→ PROBLEM DESCRIPTION: The records below are to be duplicated character for character.

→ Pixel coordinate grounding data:
◆ ◆ ◆ ◆ ◆
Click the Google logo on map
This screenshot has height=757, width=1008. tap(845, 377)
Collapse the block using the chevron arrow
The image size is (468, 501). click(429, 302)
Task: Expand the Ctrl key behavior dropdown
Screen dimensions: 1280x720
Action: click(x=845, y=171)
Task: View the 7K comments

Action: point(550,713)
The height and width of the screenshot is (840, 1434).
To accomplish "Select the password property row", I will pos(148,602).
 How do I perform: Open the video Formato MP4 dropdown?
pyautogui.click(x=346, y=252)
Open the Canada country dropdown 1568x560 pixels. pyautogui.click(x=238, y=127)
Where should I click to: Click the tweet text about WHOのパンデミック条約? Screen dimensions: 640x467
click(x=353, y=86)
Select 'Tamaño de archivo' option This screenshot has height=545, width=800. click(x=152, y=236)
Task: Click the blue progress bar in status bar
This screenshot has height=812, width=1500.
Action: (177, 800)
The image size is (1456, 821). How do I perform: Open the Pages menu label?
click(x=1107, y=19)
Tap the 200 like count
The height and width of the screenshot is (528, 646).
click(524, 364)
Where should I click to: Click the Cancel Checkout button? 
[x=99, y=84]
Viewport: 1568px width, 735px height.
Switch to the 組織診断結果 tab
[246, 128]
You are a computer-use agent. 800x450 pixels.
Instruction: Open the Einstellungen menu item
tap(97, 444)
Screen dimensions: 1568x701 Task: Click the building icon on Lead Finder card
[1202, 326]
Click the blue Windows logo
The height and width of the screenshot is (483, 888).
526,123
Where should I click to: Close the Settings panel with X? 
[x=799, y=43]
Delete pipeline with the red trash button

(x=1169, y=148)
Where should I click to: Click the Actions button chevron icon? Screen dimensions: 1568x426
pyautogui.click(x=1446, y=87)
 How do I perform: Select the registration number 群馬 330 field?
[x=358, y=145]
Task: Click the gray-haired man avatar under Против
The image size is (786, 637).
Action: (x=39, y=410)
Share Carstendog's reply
◆ ◆ ◆ ◆ ◆
→ FINAL ANSWER:
Click the Google logo on map
This screenshot has height=757, width=1008. tap(845, 377)
Collapse the block using the chevron arrow
The image size is (468, 501). click(429, 302)
Task: Expand the Ctrl key behavior dropdown
Screen dimensions: 1280x720
Action: click(x=845, y=171)
Task: View the 7K comments

Action: point(550,713)
The height and width of the screenshot is (840, 1434).
To accomplish "Select the password property row", I will pos(148,602).
 How do I perform: Open the video Formato MP4 dropdown?
pyautogui.click(x=346, y=252)
Open the Canada country dropdown 1568x560 pixels. pyautogui.click(x=238, y=127)
Where should I click to: Click the tweet text about WHOのパンデミック条約? Screen dimensions: 640x467
click(x=353, y=86)
Select 'Tamaño de archivo' option This screenshot has height=545, width=800. click(x=152, y=236)
Task: Click the blue progress bar in status bar
This screenshot has height=812, width=1500.
Action: (177, 800)
The image size is (1456, 821). How do I perform: Open the Pages menu label?
click(x=1107, y=19)
Tap the 200 like count
The height and width of the screenshot is (528, 646).
click(524, 364)
Where should I click to: Click the Cancel Checkout button? 
[x=99, y=84]
Viewport: 1568px width, 735px height.
Switch to the 組織診断結果 tab
[246, 128]
You are a computer-use agent. 800x450 pixels.
Instruction: Open the Einstellungen menu item
tap(97, 444)
Screen dimensions: 1568x701 Task: Click the building icon on Lead Finder card
[1202, 326]
Click the blue Windows logo
The height and width of the screenshot is (483, 888).
526,123
Where should I click to: Close the Settings panel with X? 
[x=799, y=43]
Delete pipeline with the red trash button

(x=1169, y=148)
Where should I click to: Click the Actions button chevron icon? Screen dimensions: 1568x426
pyautogui.click(x=1446, y=87)
 How do I perform: Select the registration number 群馬 330 field?
[x=358, y=145]
Task: Click the gray-haired man avatar under Против
The image size is (786, 637).
Action: (x=39, y=410)
Share Carstendog's reply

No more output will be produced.